Ses épithètes de « Mère » et de «  Nutrix » sou1ignent pareillement sa nature de déesse chthonienne, tout comme Kourotrophos, "Nourrice", servait d'appellatif aux déesses chthoniennes.

Déesse suprême de Carthage, Tanit devint la Déesse ou la Junon Céleste de l'époque romaine., mais aussi la Vierge Céleste, appellatif qui évoque moins sa fonction astronomique parmi les signes du zodiaque que sa nature de vierge- mère, de « Nourrice de Saturne », dont la sève juvénile régénère la puissance du dieu de la végétation, tout comme Isis le faisait pour Osiris.

Rien n'indique en effet que Tanit était l'épouse de Baal (Hamon). Elle était sa parèdre, qui le faisait renaître, périodiquement, d'une terre revigorée (Dagan).

Aussi fut-elle intimement associée au culte agraire lié au sacrifice molk. Le « signe de Tanit » accompagne souvent la mention de Tanit, mais il apparaît aussi indépendamment de la déesse et ne constituait donc pas, semble- t-il, un symbole issu du culte de Tanit.

 

Le signe de Tanit :

Sans qu'on puisse affirmer qu'il se rattache à Tanit, il est le symbole le plus fréquemment représenté sur les stèles votives d'Afrique du Nord, retrouvé à des milliers d'exemplaires aussi sur d'autres supports très divers: figurines, amulettes, pavements mosaïqués, et même sur des tessons de céramique sur lesquels on le voit figurer gravé à la pointe sèche, comme un graffito. Avec de nombreuses variantes de détail, il reproduit un schéma simple, celui d'un triangle (plus rarement d'un trapèze) sur la pointe duquel repose une barre horizontale (aux extrémités parfois relevées), elle-même surmontée d'un cercle ou d'un; disque. L'ensemble suggère la silhouette stylisée d'une figure féminine représentée en frontalité, les bras étendus. Et il est des cas - assez rares cependant - où l'addition de détails significatifs contraint à une lecture anthropomorphique.

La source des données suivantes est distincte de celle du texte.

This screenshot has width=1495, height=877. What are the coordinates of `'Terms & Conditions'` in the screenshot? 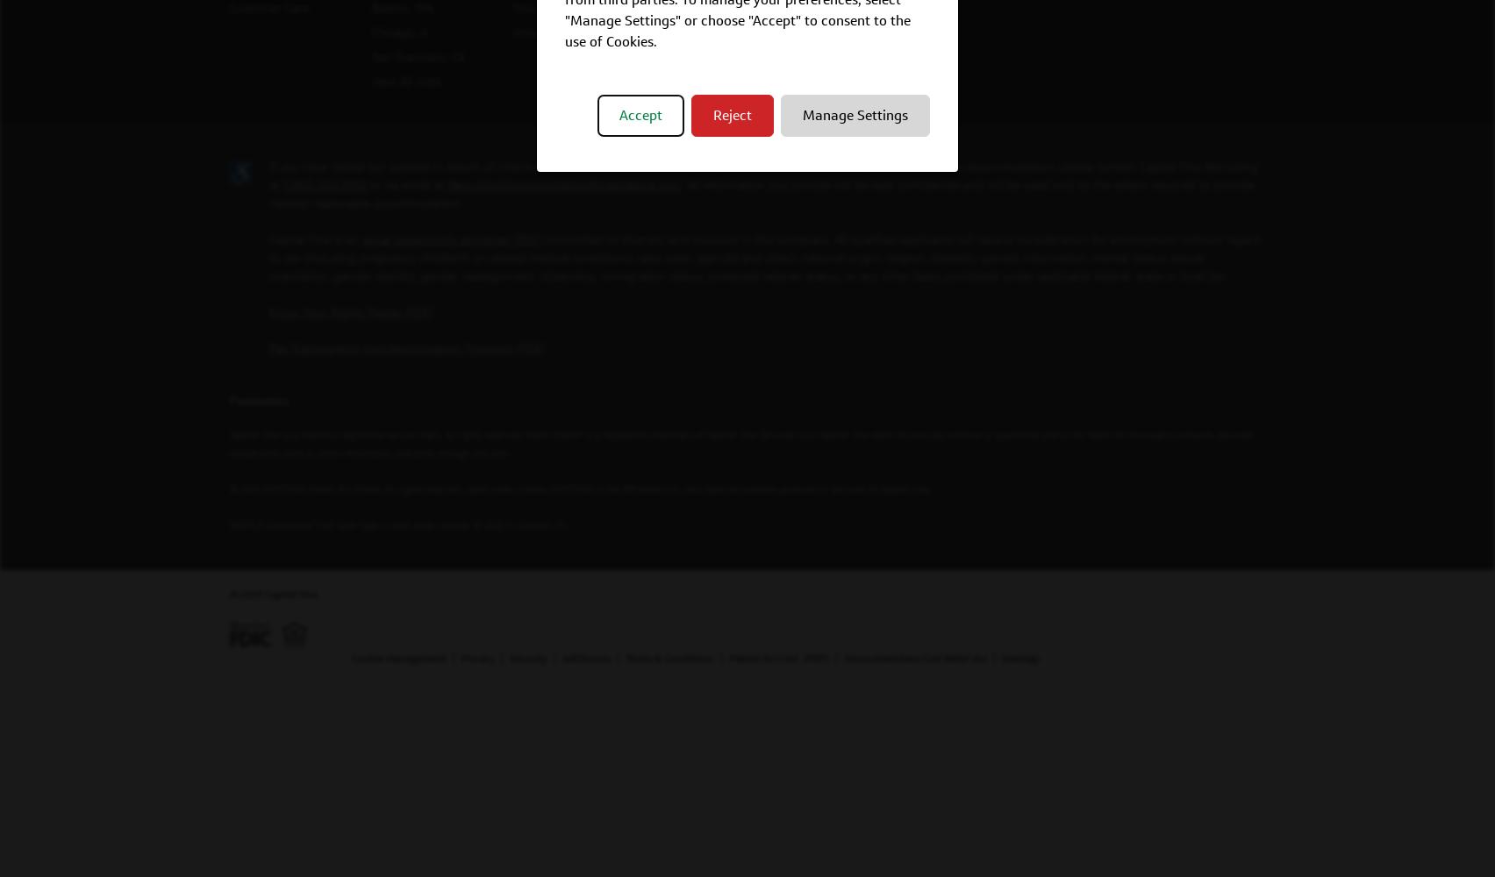 It's located at (624, 656).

L'origine de ce «signe de Tanit» a suscité maintes discussions. On y a vu parfois une déformation de l'ankh, la croix ansée égyptienne, symbole de vie, et , il n'est pas de fait impossible que l'idéogramme égyptien soit sous-jacent à la stylisation du «signe de Tanit». On s'accorde maintenant en général à penser que le signe provient d'une schématisation de la figuration réaliste soit de l'image syro-cananéenne de la déesse représentée nue en frontalité, se pressant les seins, soit encore de celle: des hiérodules aux bras étendus, l'une et l'autre fréquentes en Orient à la fin de l'âge du bronze.

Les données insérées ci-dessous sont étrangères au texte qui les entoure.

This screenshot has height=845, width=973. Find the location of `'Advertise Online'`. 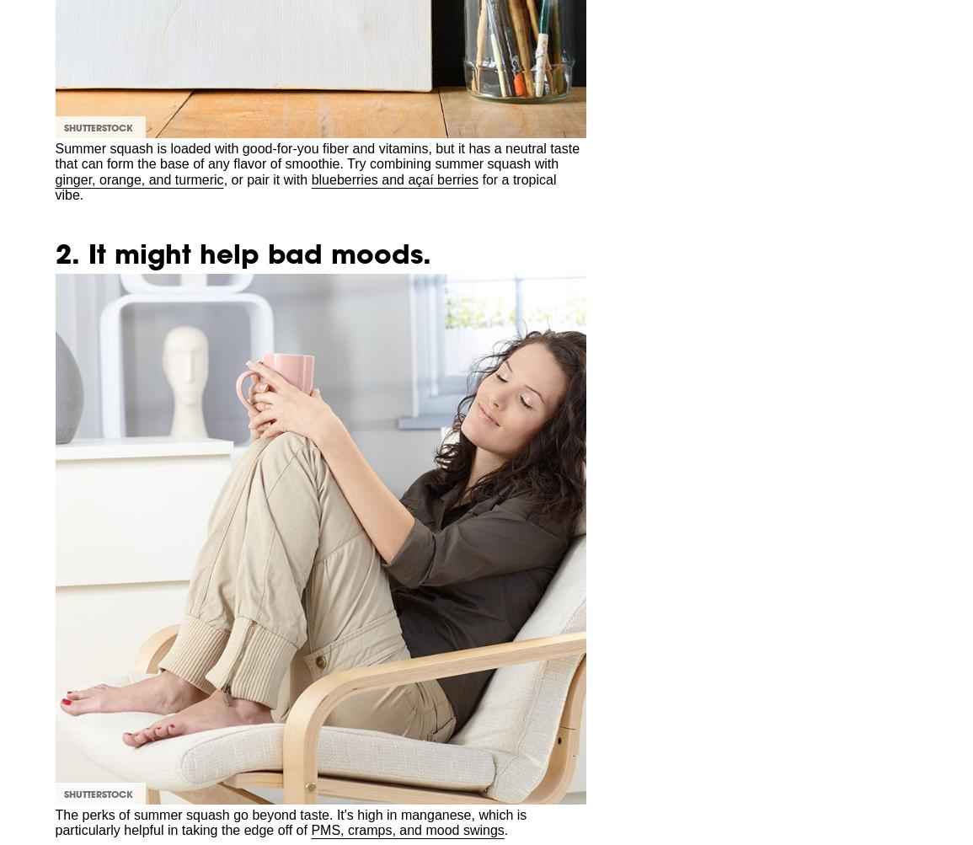

'Advertise Online' is located at coordinates (754, 42).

Reste le difficile problème des motivations de l'élaboration de cette figuration schématique, et de sa chronologie. On a été amené à considérer que cette abstraction correspond au besoin d'exprimer par un symbole simple mais fortement polysémique, une pluralité d'intentions ou de compréhensions religieuses le «signe de Tanit», d'une variante à l'autre, est tout à la fois l'emblème d'un orant ou d'une orante, ou celui de la divinité destinataire de l'oraison; on peut y voir le dessin d'un cippe autel (pour sa partie inférieure), la symbolisation du croissant lunaire et du disque solaire (pour sa partie supérieure) .On a été tenté d'y reconnaître une création originale de l'élite sacerdotale de Carthage, qu'on a proposé de situer dans les premières années du IV e siècle av. J-C.

 

Sa valeur :

La valeur de ce signe réunirait deux idées fondamentales présentes dans la religion phénico-punique, celles de la vie et de la fécondité liées à la notion de salut souhaité lors du sacrifice.

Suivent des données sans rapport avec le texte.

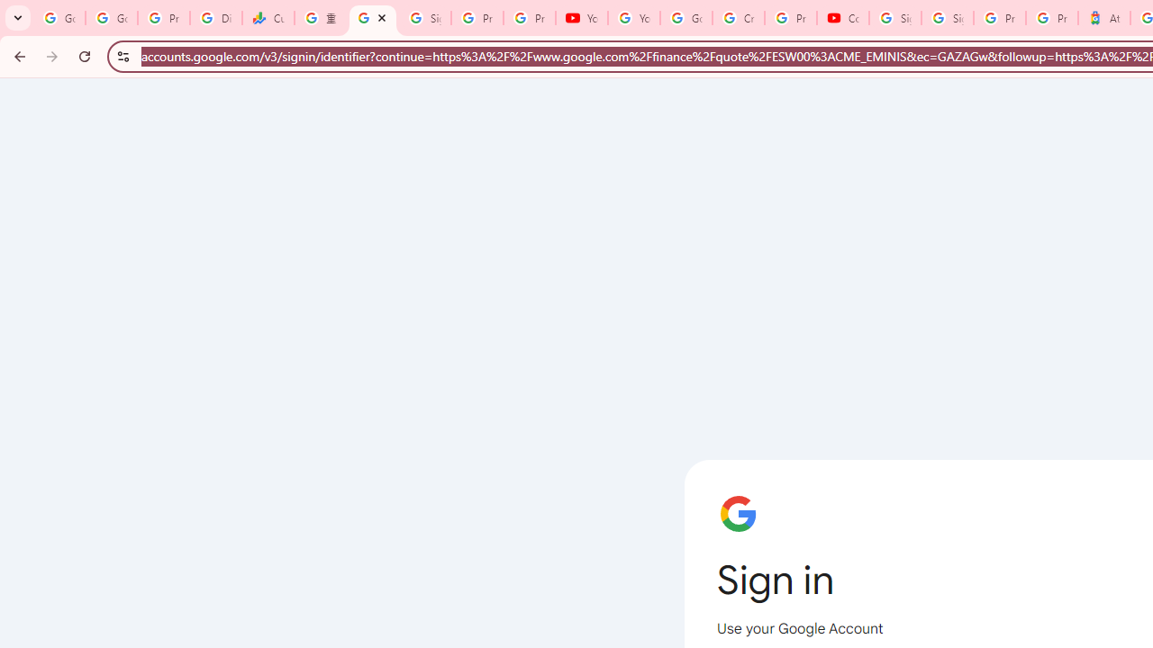 The height and width of the screenshot is (648, 1153). What do you see at coordinates (581, 18) in the screenshot?
I see `'YouTube'` at bounding box center [581, 18].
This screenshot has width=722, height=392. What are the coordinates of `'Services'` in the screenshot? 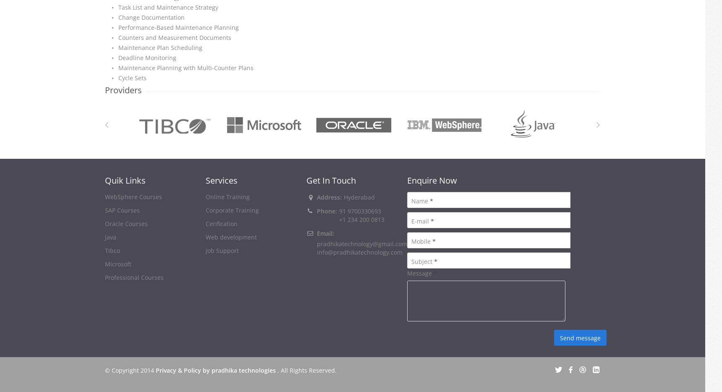 It's located at (222, 180).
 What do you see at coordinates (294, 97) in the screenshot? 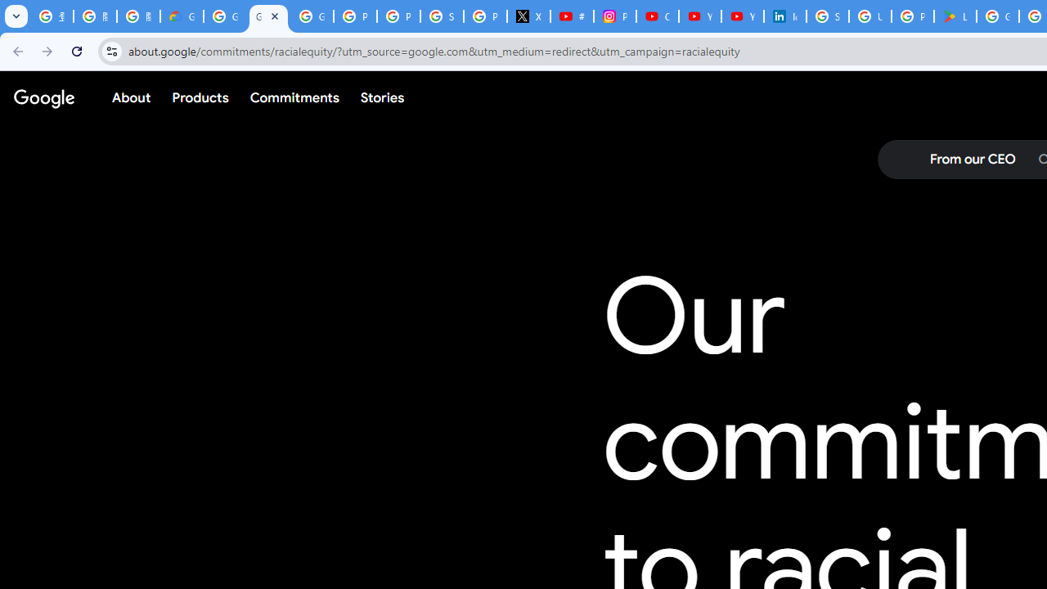
I see `'Commitments'` at bounding box center [294, 97].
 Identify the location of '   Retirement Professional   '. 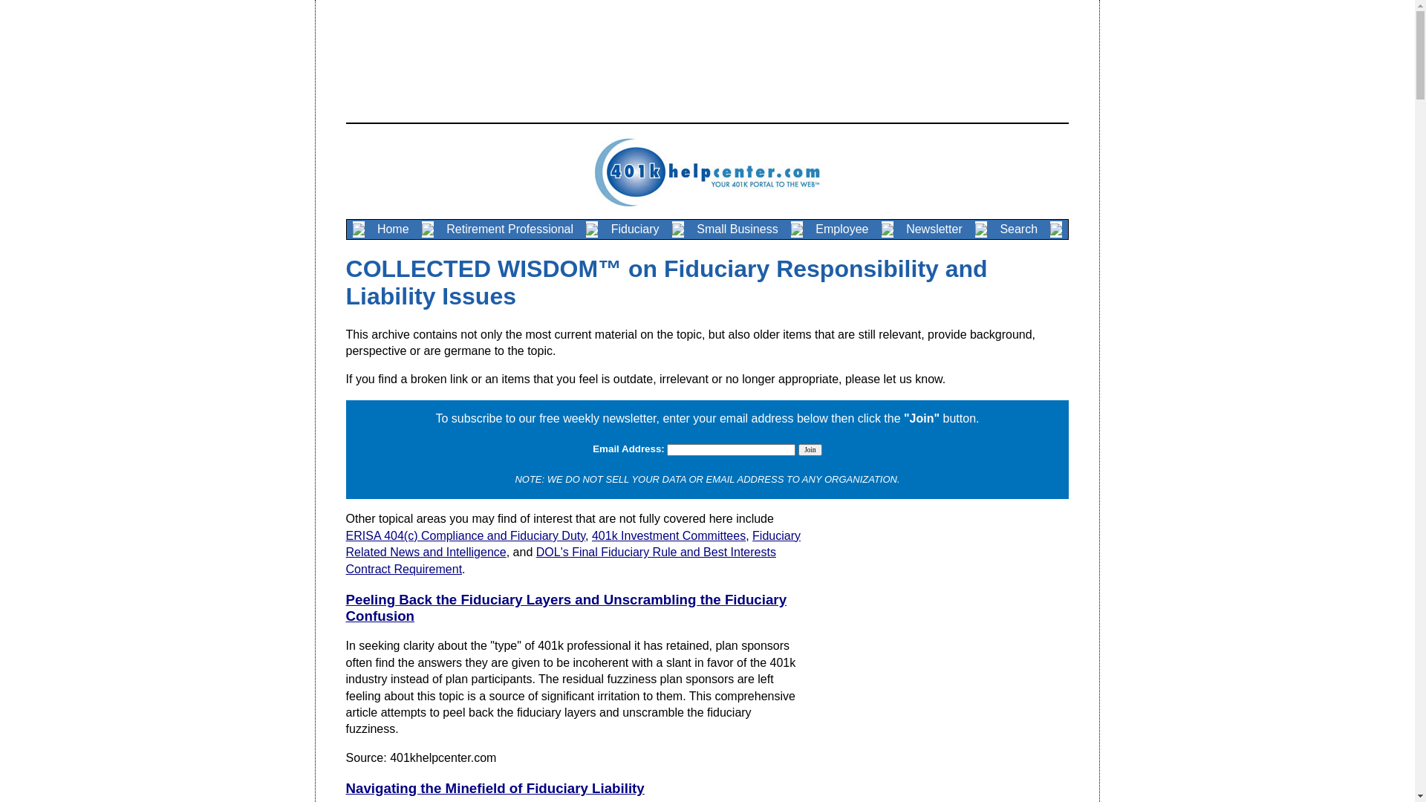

Le signe de Tanit serait alors un intermédiaire entre le monde terrestre et le monde céleste figuré par le croissant et le disque. En Numidie, à partir du IIe siècle av. J-C, il ne serait plus qu'un intermédiaire abstrait entre le dieu Baal Hamon et le dédicant. À cette époque, l'anthropomorphisation du symbole pourrait n'être, enfin, que le simple figuration du dédicant.

Sarepta : aujourd'hui Sarafand, ville située au cœur de la Phénicie proprement dite, identifiée avec les ruines mises au jour sur le promontoire de Ras el-Qantara, à 13 km au sud de Sidon, juste au nord du village moderne de Sarafand(Liban).

Tessères : Les tessères sont des espèces de jetons d'entrée qui servaient de tickets d'admission aux banquets rituels, ou aux jeux théâtraux et sacrés.

Pane Baal : Epithète habituelle de Tanit dans les inscriptions puniques, en particulier celle de Carthage. La traduction habituelle est peyu satisfaisante de pn B'l est « face de Baal », mais le sens primitif de l'expression est vraisemblablement «  en face de Baal », puisque le mot pn peut s'employer adverbialement et signifier « dans le direction de », « devant »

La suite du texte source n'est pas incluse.